**Document extract**
--- start ---
# dan inosanto´s kenpo background



## suicide (Mar 22, 2009)

any info on this , doc holla back.


----------



## Twin Fist (Mar 22, 2009)

i know he got shodan from Parker before '65


----------



## arnisador (Mar 23, 2009)

If I recall, he was studying Kenpo and had achieved a low-level instructor status (not sure of the rank) when he decided to switch to studying with Bruce Lee.


----------



## Doc (Mar 23, 2009)

arnisador said:


> If I recall, he was studying Kenpo and had achieved a low-level instructor status (not sure of the rank) when he decided to switch to studying with Bruce Lee.



Dan was an accomplished martial artist in the Filipino arts when he met Ed Parker when they were both students of Ark Wong. He left to study with Ed Parker in the new eclectic street Kenpo of the day, but was by no means a beginner in the arts. When Danny left Parker, it was to explore the ideas that Bruce Lee was doing, not because he found a better teacher, only a different perspective to examine. The much more experienced Danny Inosanto in turn taught Bruce Lee Filipino Weapons and concepts. Bruce learned more from Danny than the other way around. That's what Bruce did at the tender age of twenty four. He was smart enough to visit and surround himself with accomplished artist to learn from, while he used his celebrity clients to make a living.


----------



## KENPOJOE (Mar 23, 2009)

Doc said:


> Dan was an accomplished martial artist in the Filipino arts when he met Ed Parker when they were both students of Ark Wong. He left to study with Ed Parker in the new eclectic street Kenpo of the day, but was by no means a beginner in the arts. When Danny left Parker, it was to explore the ideas that Bruce Lee was doing, not because he found a better teacher, only a different perspective to examine. The much more experienced Danny Inosanto in turn taught Bruce Lee Filipino Weapons and concepts. Bruce learned more from Danny than the other way around. That's what Bruce did at the tender age of twenty four. He was smart enough to visit and surround himself with accomplished artist to learn from, while he used his celebrity clients to make a living.


 Hi folks!
Dear Mr.Chapel,
I read your post & I have to disagree with you regarding Dan Inosanto's level of expertise in the FMA realm at his time of training with Mr. Parker. In his book;"Filipino Martial Arts", Mr. Inosanto clear states that his training with the filipino martial arts were minimal and he was introduced to them by family members. He also states that he didn't think much of those arts at the time. He [Inosanto] mentions that Mr. Parker asked Inosanto if he was familiar with the arts of the phillipines, to which He answered "yeah, it's just stick fighting." to which Mr. Parker replied "no,there's more!" and encouraged Inosanto to re-explore the Filipino martial arts. Again, that is from Dan inosanto in his own words from his own book! There have been other interviews where he has clearly given Mr. Parker credit for encouraging him to rediscover his cultural arts roots. He has mentioned that at that time his training was basic in those arts, not an accomplished expert.
Those of you who have his book,look for yourself. I will look at my copy so I can quote directly.
I hope that I was of some service,
KENPOJOE


----------



## Doc (Mar 23, 2009)

KENPOJOE said:


> Hi folks!
--- end ---
**Dataset records**
--- start ---
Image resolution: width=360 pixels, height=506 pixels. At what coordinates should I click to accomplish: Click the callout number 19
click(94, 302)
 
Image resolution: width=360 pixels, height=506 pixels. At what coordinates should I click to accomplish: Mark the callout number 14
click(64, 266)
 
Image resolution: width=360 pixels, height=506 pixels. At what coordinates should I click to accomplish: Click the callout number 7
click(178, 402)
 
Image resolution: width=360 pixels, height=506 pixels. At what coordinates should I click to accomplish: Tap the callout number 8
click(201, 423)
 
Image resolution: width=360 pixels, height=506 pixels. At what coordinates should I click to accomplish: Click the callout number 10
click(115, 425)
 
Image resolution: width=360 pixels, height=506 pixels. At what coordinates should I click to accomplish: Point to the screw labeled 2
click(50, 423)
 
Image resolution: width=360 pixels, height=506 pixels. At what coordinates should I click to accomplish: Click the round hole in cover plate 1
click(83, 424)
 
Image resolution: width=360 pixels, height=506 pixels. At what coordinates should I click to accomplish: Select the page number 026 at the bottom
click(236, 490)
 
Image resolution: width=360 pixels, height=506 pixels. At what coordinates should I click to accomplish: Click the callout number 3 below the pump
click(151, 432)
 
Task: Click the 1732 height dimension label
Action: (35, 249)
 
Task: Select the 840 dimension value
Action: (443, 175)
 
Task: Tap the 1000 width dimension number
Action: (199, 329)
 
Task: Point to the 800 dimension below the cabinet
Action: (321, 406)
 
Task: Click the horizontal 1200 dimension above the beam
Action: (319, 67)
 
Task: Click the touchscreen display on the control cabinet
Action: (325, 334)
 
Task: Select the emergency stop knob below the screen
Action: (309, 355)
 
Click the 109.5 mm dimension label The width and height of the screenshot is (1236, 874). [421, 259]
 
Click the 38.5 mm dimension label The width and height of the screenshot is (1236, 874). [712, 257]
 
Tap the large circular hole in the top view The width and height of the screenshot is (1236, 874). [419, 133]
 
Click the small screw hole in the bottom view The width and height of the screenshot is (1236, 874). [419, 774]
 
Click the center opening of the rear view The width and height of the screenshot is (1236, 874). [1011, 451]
--- end ---
**Task instructions**
(1) In the forum thread on Dan Inosanto's Kenpo background, what book by Inosanto does KENPOJOE cite?
(2) Continue the forum thread on Dan Inosanto's Kenpo background from its last line.

**The results**
(1) "Filipino Martial Arts"

(2)
> Dear Mr.Chapel,
> I read your post & I have to disagree with you regarding Dan Inosanto's level of expertise in the FMA realm at his time of training with Mr. Parker. In his book;"Filipino Martial Arts", Mr. Inosanto clear states that his training with the filipino martial arts were minimal and he was introduced to them by family members. He also states that he didn't think much of those arts at the time. He [Inosanto] mentions that Mr. Parker asked Inosanto if he was familiar with the arts of the phillipines, to which He answered "yeah, it's just stick fighting." to which Mr. Parker replied "no,there's more!" and encouraged Inosanto to re-explore the Filipino martial arts. Again, that is from Dan inosanto in his own words from his own book! There have been other interviews where he has clearly given Mr. Parker credit for encouraging him to rediscover his cultural arts roots. He has mentioned that at that time his training was basic in those arts, not an accomplished expert.
> Those of you who have his book,look for yourself. I will look at my copy so I can quote directly.
> ...


Everything is relative sir. Kinda like asking Mr. Parker if he was any good at Kenpo during that same time period. He might say, "I'm alright." I saw Danny in those days, and he was quite good, but like everyone else in those days, there was much to learn. Tiny Lefiti was awesome, and he said the same about himself, studying with Ark Wong. So did all the greats except Bruce Lee, who was enamored by himself at 24, but wasn't stupid enough to think he knew everything. Danny was smart enough to put things into perspective, and one of the reasons he's as great as he is. He was accomplished, but hungered for much more.


----------



## suicide (Mar 23, 2009)

did dan ever get his black belt in kenpo


----------



## Doc (Mar 23, 2009)

suicide said:


> did dan ever get his black belt in kenpo



Yes, under Mr. Parker as listed on the published family tree.


----------



## Danjo (Mar 24, 2009)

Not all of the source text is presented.